В этом – принципиальное различие между трагедиями «Гораций» и «Сид». Родриго – национальный герой, Гораций в глазах народа заслуживает лишь осуждения. Народное сознание не может принять убийство сестры. «Надежда и любовь простых людей и знати», – так сказано о Родриго, но ничего подобного нельзя сказать о Горации. Отец говорит ему: «Не важно, что думает народ, важно, что думает правитель, Тул, он – выше». Влюблённый в Камиллу Валерий перед Тулом осуждает Горация за убийство сестры. Но Тул оправдывает поступок Горация по двум причинам: он нужен Риму, а кроме того, Гораций совершил это преступление, потому что любил Рим и был ему предан. А чтобы как-то успокоить, примирить с этим решением народное сознание, он решает: пускай Куриаций и Камилла будут похоронены вместе со всеми почестями, пусть смерть их соединит.
«Гораций» – это образцовая трагедия классицизма. В её основе – римский сюжет: для главного героя высшей ценностью является государство. Для него нет ничего дороже – даже родную сестру ради государства не пощадил. Ришелье, может быть, это понравилось. Однако в трагедии Корнеля, несомненно, звучит и другой голос – голос Камиллы. Это голос протеста. В трагедии Корнеля возникают разные рифмы. И прежде всего: римское – человеческое. На этом противопоставлении строится вся драма: на контрасте Рима и отдельной человеческой личности. Корнель всё время играет в стихе. Видно, поэт хотел показать, что Гораций оправдан, но в то же время он чувствует и противоположную правду, без этого трагедии бы не существовало.

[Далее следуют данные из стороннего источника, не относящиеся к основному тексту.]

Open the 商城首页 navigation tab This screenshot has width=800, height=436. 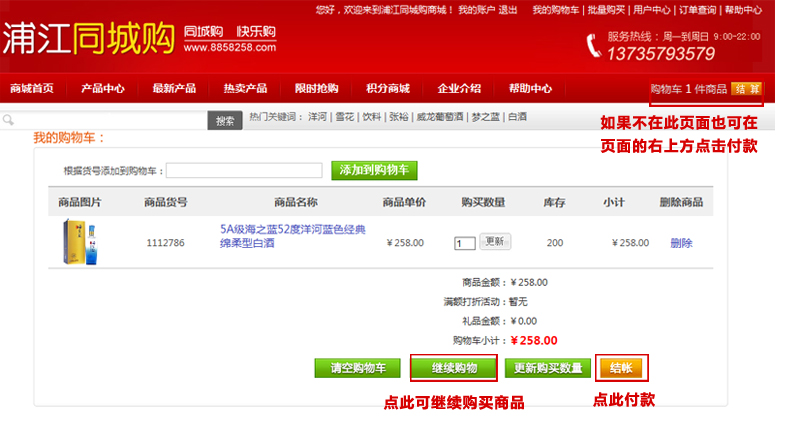pyautogui.click(x=32, y=88)
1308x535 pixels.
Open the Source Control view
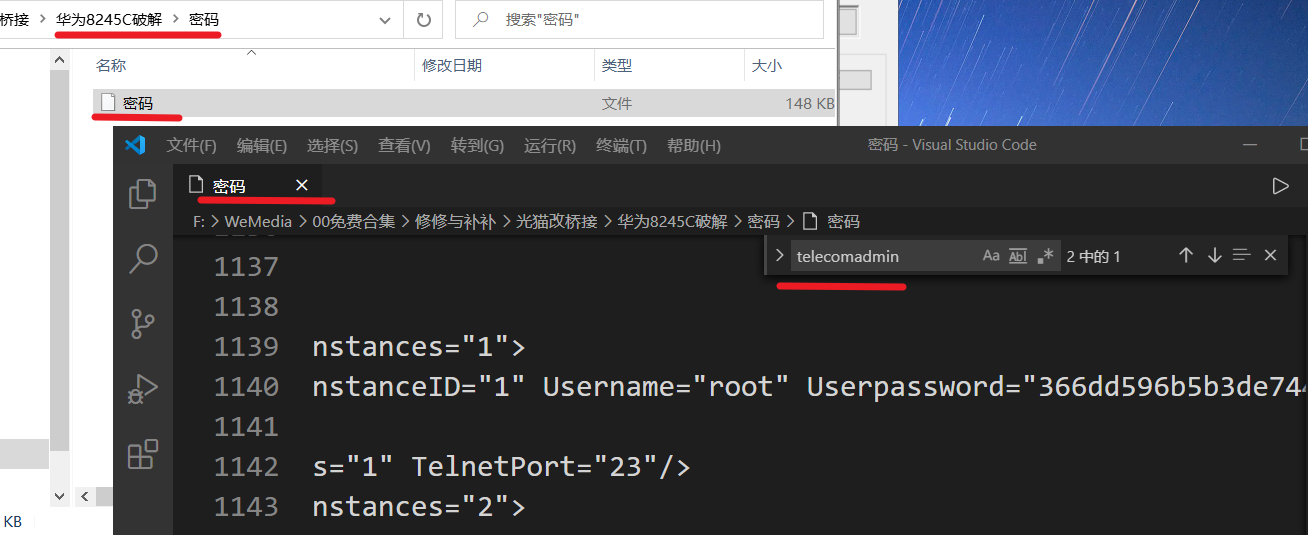tap(143, 323)
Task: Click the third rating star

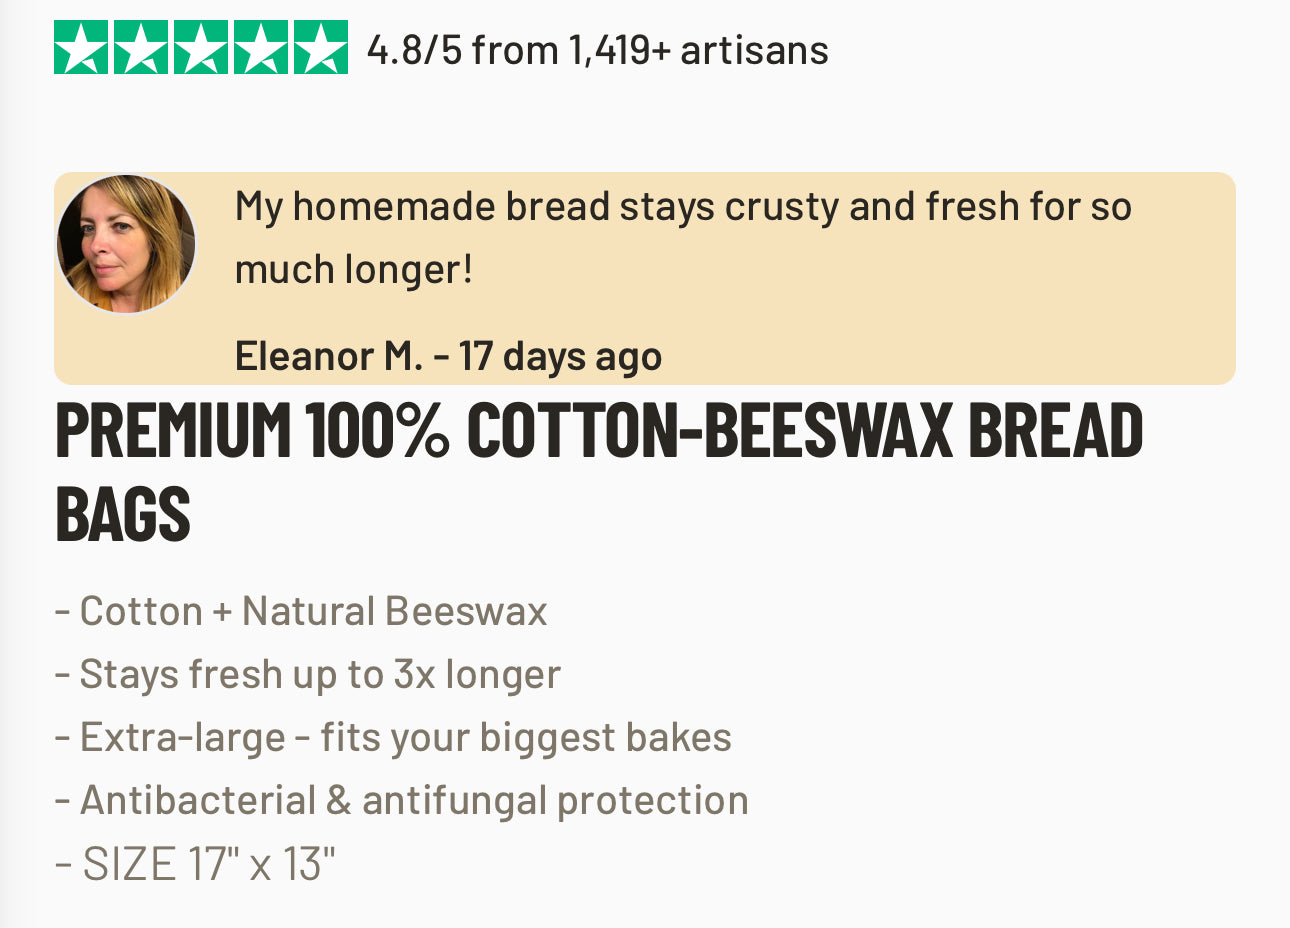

Теперь вопрос, связанный с античным сюжетом. В трагедии «Гораций» нет ощущения конкретной исторической реальности. Это римский сюжет. Скажем, в образах «Сида» угадываются исторические прототипы. Я уже говорил, что прообразом Родриго был принц Конде, и вообще в этой драме гораздо больше ощущалась реальность. Здесь же римский сюжет – это как бы проблемы современной жизни, отражённые в зеркале Античности. Это желание уловить нечто устойчивое, извечное в самой текущей действительности.
Хочу привести один пример. Эта трагедия Корнеля шла на сцене с огромным успехом в дни Великой Французской революции, когда был казнён последний король Франции Людовик XVI. Правда, в текст были внесены небольшие поправки: Рим стал республикой, а Тул провозглашен консулом. Но от этого ничего не изменилось в сущности трагедии. Главным оставался конфликт личности и государства, а в какой формации оно предстаёт – монархии или республики, в данном случае не столь уж важно. Римский сюжет позволял придать максимальную обобщённость отражённому в трагедии конфликту, который, по мнению Корнеля, будет сохранять свою актуальность всегда.
Одним из наиболее характерных общественно-политических событий Франции середины XVII века стало движение Фронды. Это была попытка старой феодальной аристократии с помощью смут и междоусобиц сохранить свои права и удержать сословные позиции, на которые вёл наступление кардинал и первый министр Мазарини. Возникла так называемая Фронда принцев. Одновременно выступили и города, которые тоже были недовольны властями.
Но взбунтовавшиеся аристократы вели себя беспринципно и непоследовательно (слишком велика была в этом движении роль личной вражды и личных интересов, слишком разорительным оно оказалось для большинства населения страны). Фронда была обречена. Молодой король Людовик без особых сложностей занял Париж. В 1652-ом году королевская семья с триумфом вернулась в столицу, и началась новая эпоха, не только восстановивщая, но и укрепившая абсолютизм – царствование Людовика XIV. Он действовал иначе, чем его предшественники. К примеру, проявил милосердие по отношению ко всем участникам Фронды. Никаких казней и расправ он не устраивал, но лишил противников политической власти. Во главе провинций Людовик XIV поставил верных ему чиновников, а знать заставил находиться при дворе. Был образован так называемый Королевский Совет, который, однако, никакого политического веса не имел. Реальное управление государством фактически целиком принадлежало королю и его бюрократическому аппарату. Старая знать была сломлена. Все попытки вернуться к прежним свободам, повысить роль личности в жизни страны рухнули. Элита приняла этот новый порядок, даже принц Конде, выступавший некогда во главе Фронды, смирился со своей новой участью.
С гибелью Фронды и окончательной победой абсолютизма исчезла реальная жизненная почва для героического идеала, уходящего корнями ещё в традиции римской гражданской доблести, в представления средневекового рыцарства, сами события Фронды обнаружили его иллюзорность.
Ощущением краха героического идеала проникнуты все значительные литературные произведения 60-х годов XVII века.